** BEGIN **
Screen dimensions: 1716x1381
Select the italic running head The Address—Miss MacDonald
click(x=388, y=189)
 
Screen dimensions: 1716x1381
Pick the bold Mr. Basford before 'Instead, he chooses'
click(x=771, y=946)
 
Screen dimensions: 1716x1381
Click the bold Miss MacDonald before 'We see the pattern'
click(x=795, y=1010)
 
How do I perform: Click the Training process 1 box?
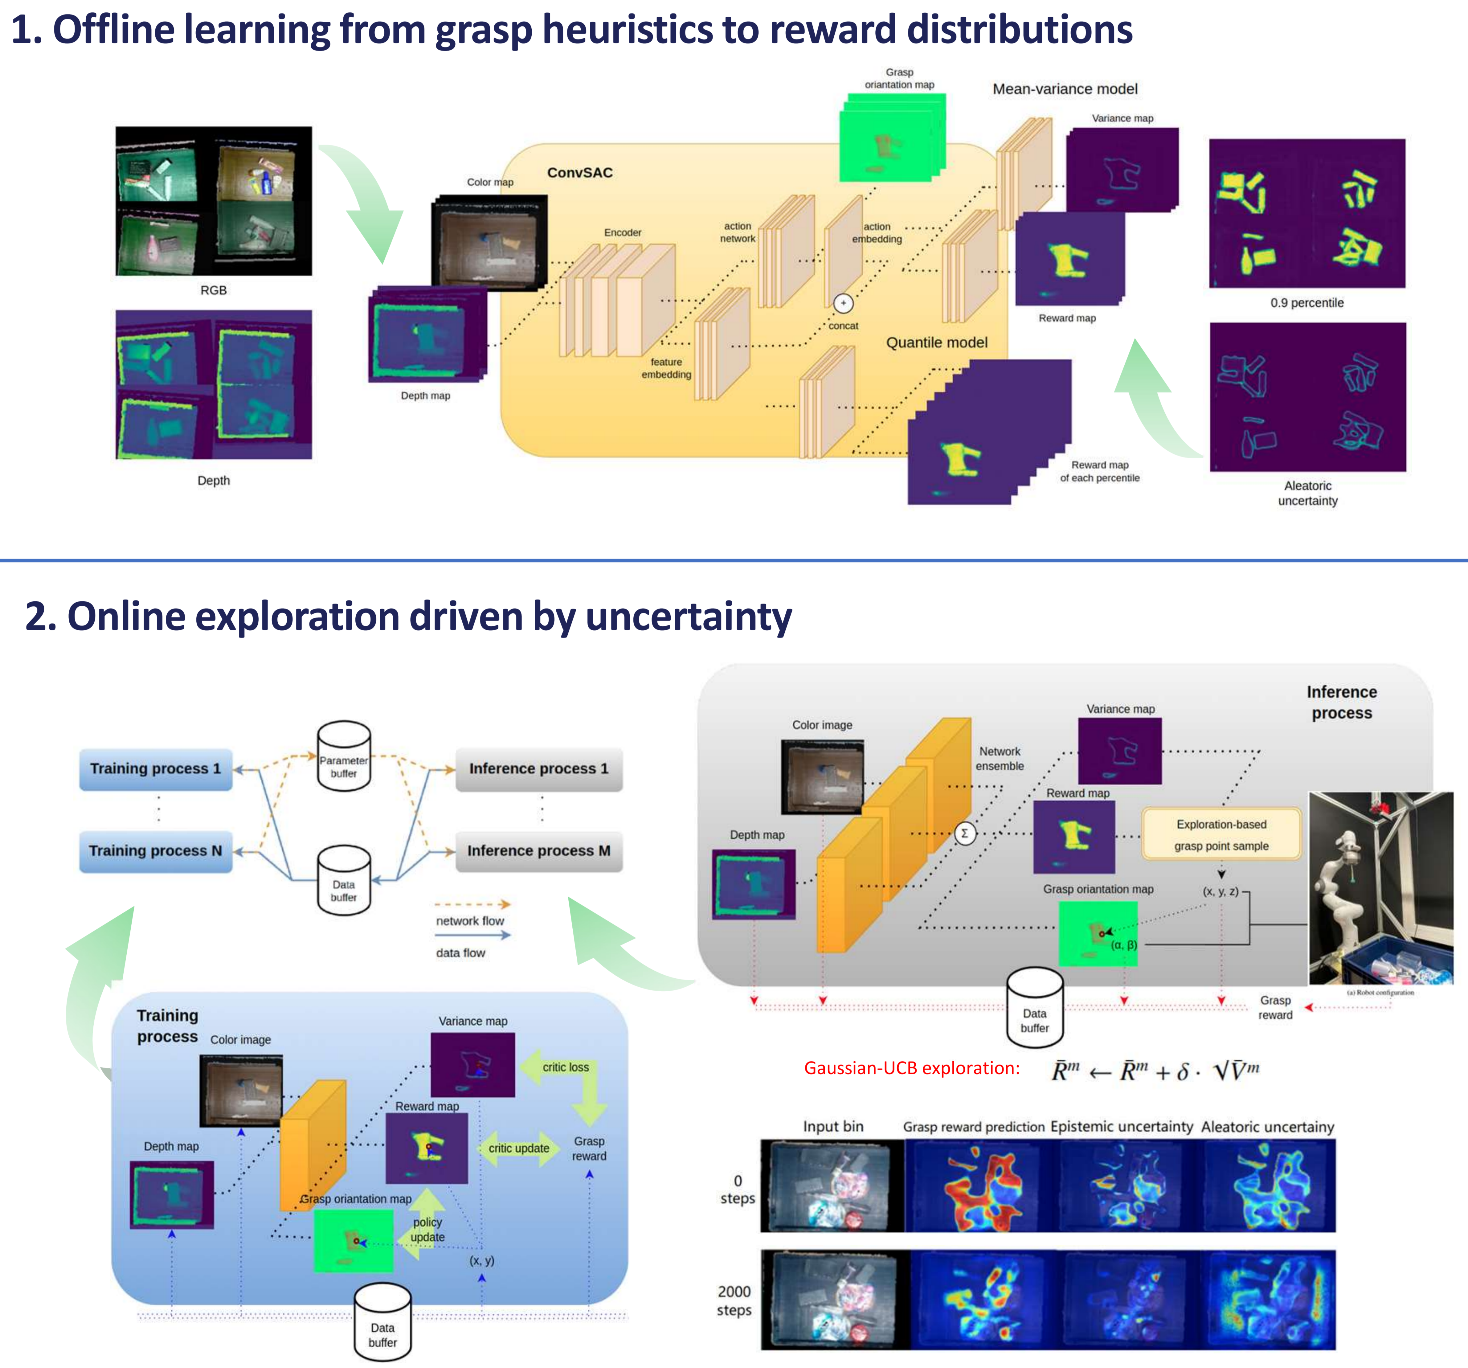point(156,769)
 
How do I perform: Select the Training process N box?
point(156,851)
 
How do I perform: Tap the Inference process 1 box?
point(539,769)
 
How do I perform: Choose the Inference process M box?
point(539,851)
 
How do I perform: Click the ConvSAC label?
point(580,173)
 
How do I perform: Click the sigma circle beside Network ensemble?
point(964,833)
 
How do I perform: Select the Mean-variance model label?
point(1065,89)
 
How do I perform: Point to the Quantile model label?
point(936,343)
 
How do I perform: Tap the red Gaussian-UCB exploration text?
point(911,1068)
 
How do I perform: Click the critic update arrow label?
point(519,1149)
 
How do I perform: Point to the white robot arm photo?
point(1379,887)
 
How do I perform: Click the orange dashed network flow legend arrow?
point(472,904)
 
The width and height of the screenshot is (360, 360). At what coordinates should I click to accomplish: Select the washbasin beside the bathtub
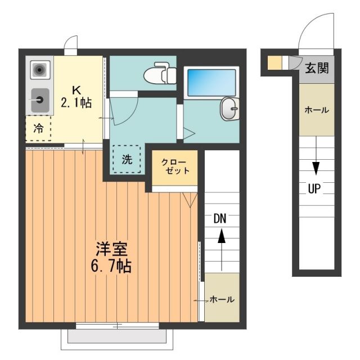click(229, 108)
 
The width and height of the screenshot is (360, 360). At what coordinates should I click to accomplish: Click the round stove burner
click(39, 70)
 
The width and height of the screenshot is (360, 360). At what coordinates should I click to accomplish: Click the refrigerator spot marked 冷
click(38, 128)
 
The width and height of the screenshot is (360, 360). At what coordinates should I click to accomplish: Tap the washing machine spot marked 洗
click(127, 159)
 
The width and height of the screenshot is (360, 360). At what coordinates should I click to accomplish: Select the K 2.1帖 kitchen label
click(76, 97)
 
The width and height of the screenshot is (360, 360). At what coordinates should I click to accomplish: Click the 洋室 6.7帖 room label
click(111, 256)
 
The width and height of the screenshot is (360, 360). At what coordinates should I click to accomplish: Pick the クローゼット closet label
click(176, 166)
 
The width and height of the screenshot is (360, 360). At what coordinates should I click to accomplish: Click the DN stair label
click(220, 219)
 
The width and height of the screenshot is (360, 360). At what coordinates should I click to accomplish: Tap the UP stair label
click(314, 189)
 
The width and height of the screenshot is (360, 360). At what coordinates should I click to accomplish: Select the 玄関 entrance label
click(316, 70)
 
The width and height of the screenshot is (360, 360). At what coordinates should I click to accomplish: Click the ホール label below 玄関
click(316, 110)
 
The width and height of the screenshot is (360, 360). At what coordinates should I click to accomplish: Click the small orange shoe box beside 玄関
click(274, 62)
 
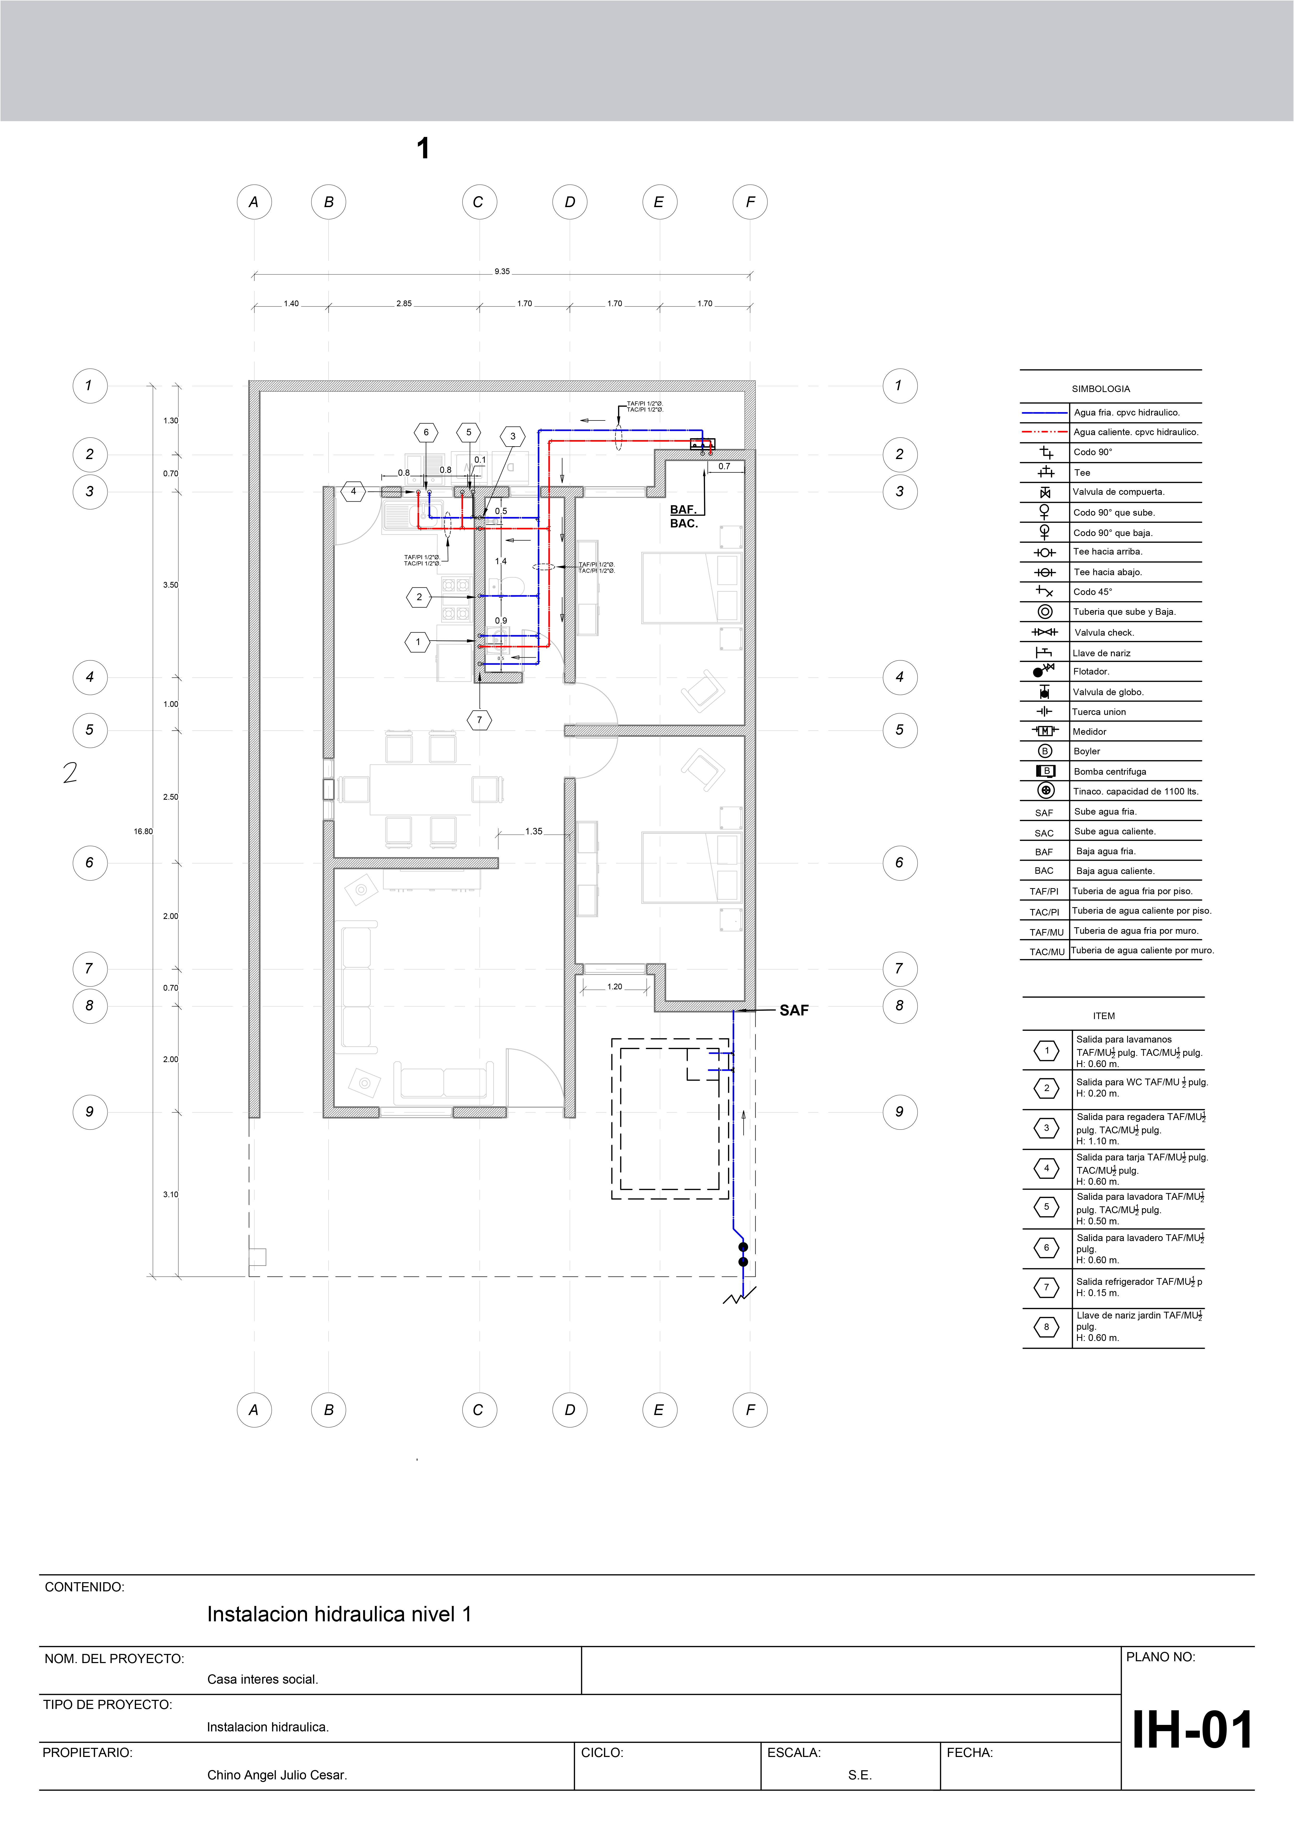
** END **
PROBLEM STATEMENT: Reproduce the listing above word for word, without the pictures.

FINISHED ANSWER:
Screen dimensions: 1716x1381
Select the italic running head The Address—Miss MacDonald
click(x=388, y=189)
 
Screen dimensions: 1716x1381
Pick the bold Mr. Basford before 'Instead, he chooses'
click(x=771, y=946)
 
Screen dimensions: 1716x1381
Click the bold Miss MacDonald before 'We see the pattern'
click(x=795, y=1010)
 
How do I perform: Click the Training process 1 box?
point(156,769)
 
How do I perform: Select the Training process N box?
point(156,851)
 
How do I perform: Tap the Inference process 1 box?
point(539,769)
 
How do I perform: Choose the Inference process M box?
point(539,851)
 
How do I perform: Click the ConvSAC label?
point(580,173)
 
How do I perform: Click the sigma circle beside Network ensemble?
point(964,833)
 
How do I perform: Select the Mean-variance model label?
point(1065,89)
 
How do I perform: Point to the Quantile model label?
point(936,343)
 
How do I perform: Tap the red Gaussian-UCB exploration text?
point(911,1068)
 
How do I perform: Click the critic update arrow label?
point(519,1149)
 
How do I perform: Point to the white robot arm photo?
point(1379,887)
 
How do I perform: Click the orange dashed network flow legend arrow?
point(472,904)
 
The width and height of the screenshot is (360, 360). At what coordinates should I click to accomplish: Select the washbasin beside the bathtub
click(229, 108)
 
The width and height of the screenshot is (360, 360). At what coordinates should I click to accomplish: Click the round stove burner
click(39, 70)
 
The width and height of the screenshot is (360, 360). At what coordinates should I click to accomplish: Click the refrigerator spot marked 冷
click(38, 128)
 
The width and height of the screenshot is (360, 360). At what coordinates should I click to accomplish: Tap the washing machine spot marked 洗
click(127, 159)
 
The width and height of the screenshot is (360, 360). At what coordinates should I click to accomplish: Select the K 2.1帖 kitchen label
click(76, 97)
 
The width and height of the screenshot is (360, 360). At what coordinates should I click to accomplish: Click the 洋室 6.7帖 room label
click(111, 256)
 
The width and height of the screenshot is (360, 360). At what coordinates should I click to accomplish: Pick the クローゼット closet label
click(176, 166)
 
The width and height of the screenshot is (360, 360). At what coordinates should I click to accomplish: Click the DN stair label
click(220, 219)
 
The width and height of the screenshot is (360, 360). At what coordinates should I click to accomplish: Tap the UP stair label
click(314, 189)
 
The width and height of the screenshot is (360, 360). At what coordinates should I click to accomplish: Select the 玄関 entrance label
click(316, 70)
 
The width and height of the screenshot is (360, 360). At what coordinates should I click to accomplish: Click the ホール label below 玄関
click(316, 110)
 
The width and height of the screenshot is (360, 360). At what coordinates should I click to accomplish: Click the small orange shoe box beside 玄関
click(274, 62)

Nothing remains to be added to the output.